Il y a vraiment une ambiance particulière qui s'en dégage. En premier lieu, la mise en scène de la nature sauvage est captivante ; on reconnaît la patte du réalisateur de L'Étreinte du Serpent. La composition des plans, pigmentant le vert végétal d'un rouge tribal, met en exergue la beauté faste et millénaire de la forêt, l'appréhendant comme une entité divine. Et ce n'est pas peu dire puisque l'intrigue surprend en distillant des éléments surnaturels (très présents sur la 2ème moitié), symbolisant la communion spirituelle avec la Nature. Le mysticisme de la forêt est un personnage à part entière, qui se mêle à une trame puisant dans la mythologie mésoaméricaine et oscillant autour de l'Arbre de vie.

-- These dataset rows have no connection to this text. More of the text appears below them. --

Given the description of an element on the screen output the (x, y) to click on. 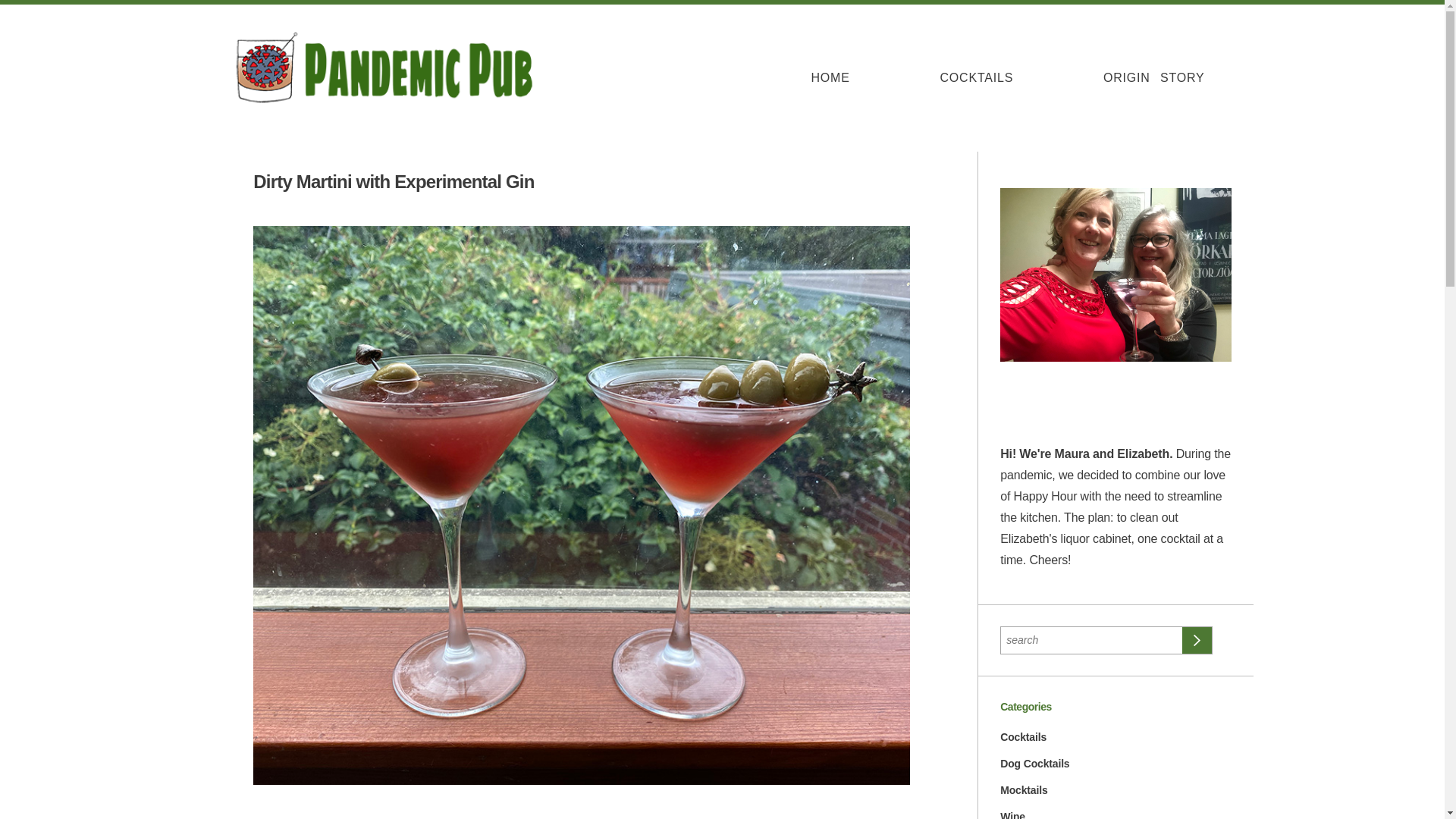
Cocktails (1023, 736)
ORIGIN STORY (1152, 76)
Wine (1012, 814)
COCKTAILS (977, 76)
HOME (830, 76)
Mocktails (1023, 789)
Dog Cocktails (1034, 763)
Dirty Martini with Experimental Gin (393, 181)
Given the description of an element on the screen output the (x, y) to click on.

Ainsi, le rythme est régulièrement contemplatif et évocateur, agrémenté de musiques traditionnelles et indigènes (chants ritualistes, percussions, flûte). C'est surtout l'environnement sonore de la forêt tropical qui oppresse dans sa cacophonie constante de la vie sauvage invisible qui entoure l'action. La construction bi-temporelle du scénario, alternant entre l'investigation actuelle et les évènements qui y ont mené, rend le suivi un peu confus, mais offre une belle immersion totalement dépaysante. Le finale abrupt n'offre, cependant, pas une conclusion appropriée à tout le développement soigné. On retrouve, au casting, Antonio Bolívar, un des derniers représentants de sa tribu, ainsi que d'autres indigènes de l'Amazonie. Il y a un vrai respect de leur culture, ainsi que des pays frontaliers à travers le scénario et la caméra, et c'est surtout l'image qu'on retient de ces huit épisodes.